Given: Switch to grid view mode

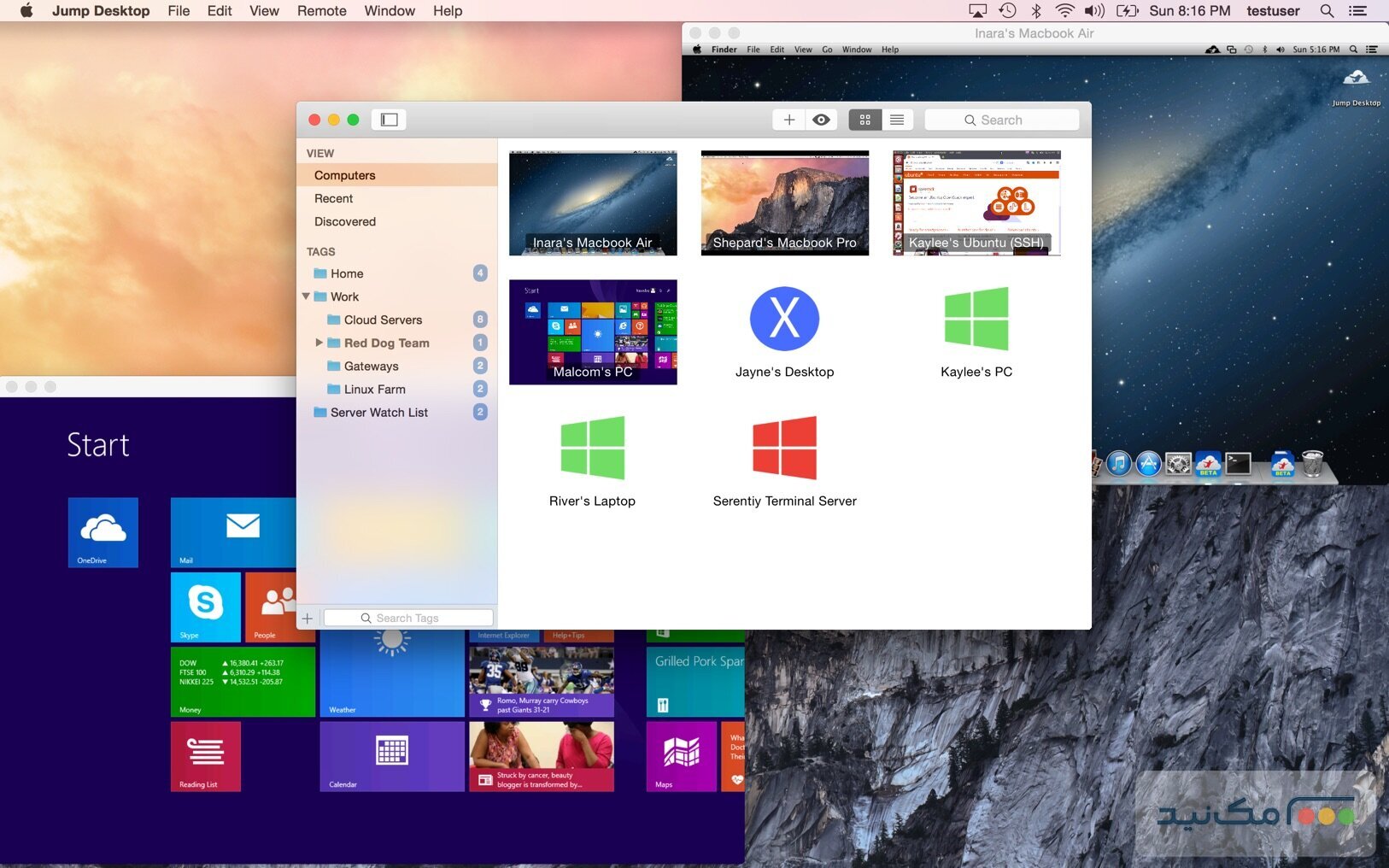Looking at the screenshot, I should (x=864, y=120).
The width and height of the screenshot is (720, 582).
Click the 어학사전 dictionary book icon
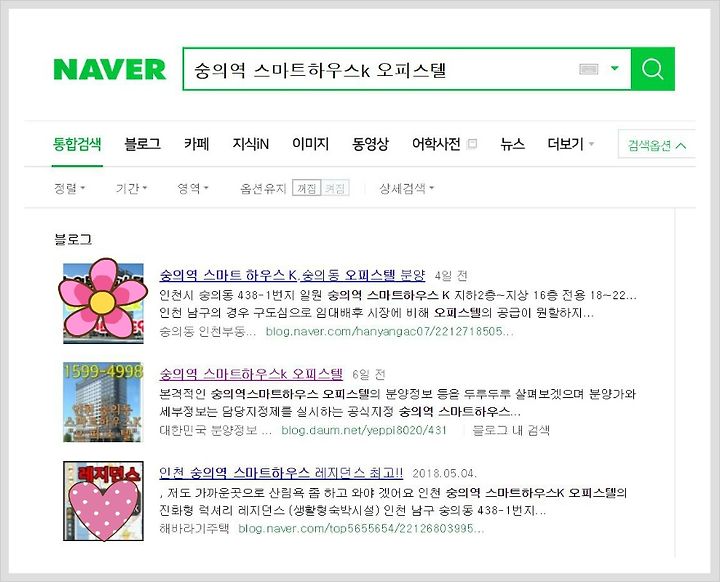click(x=472, y=144)
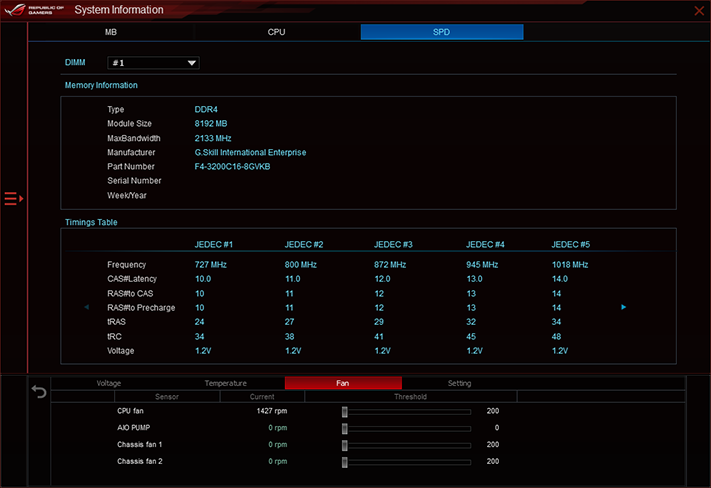Select the SPD tab
The height and width of the screenshot is (488, 711).
pyautogui.click(x=442, y=32)
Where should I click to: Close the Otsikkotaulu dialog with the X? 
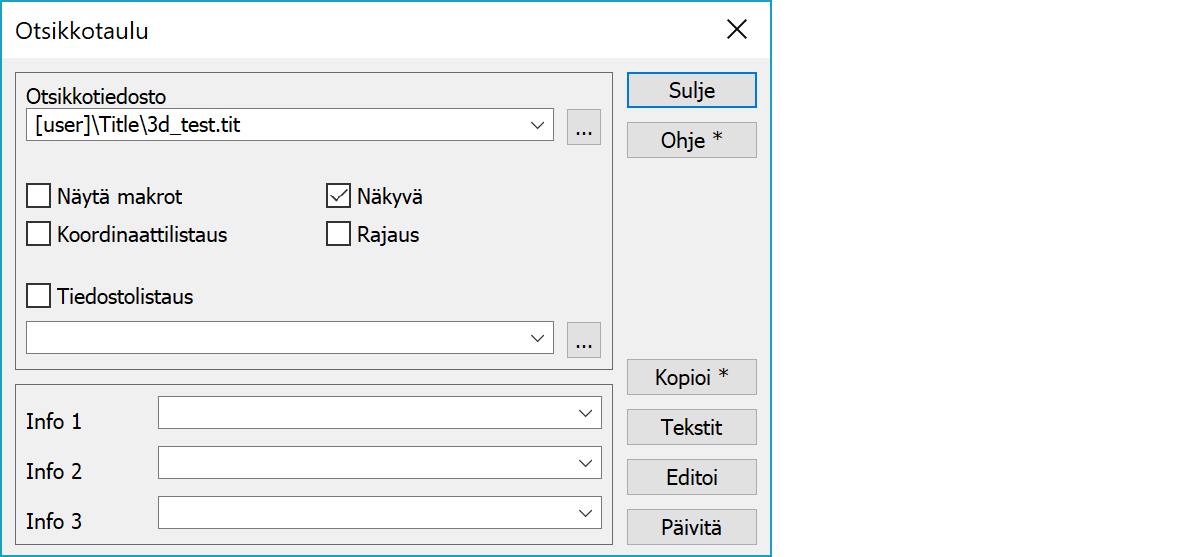pyautogui.click(x=736, y=30)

● ● ● ● ● ● ●

[WHAT THE TASK REQUIRES]: Reproduce the lines above verbatim, omitting the pictures from your reply.

[RESULT BELOW]:
Given: Switch to grid view mode

Looking at the screenshot, I should (x=864, y=120).
The width and height of the screenshot is (720, 582).
Click the 어학사전 dictionary book icon
click(x=472, y=144)
Select the SPD tab
The height and width of the screenshot is (488, 711).
pyautogui.click(x=442, y=32)
Where should I click to: Close the Otsikkotaulu dialog with the X? 
pyautogui.click(x=736, y=30)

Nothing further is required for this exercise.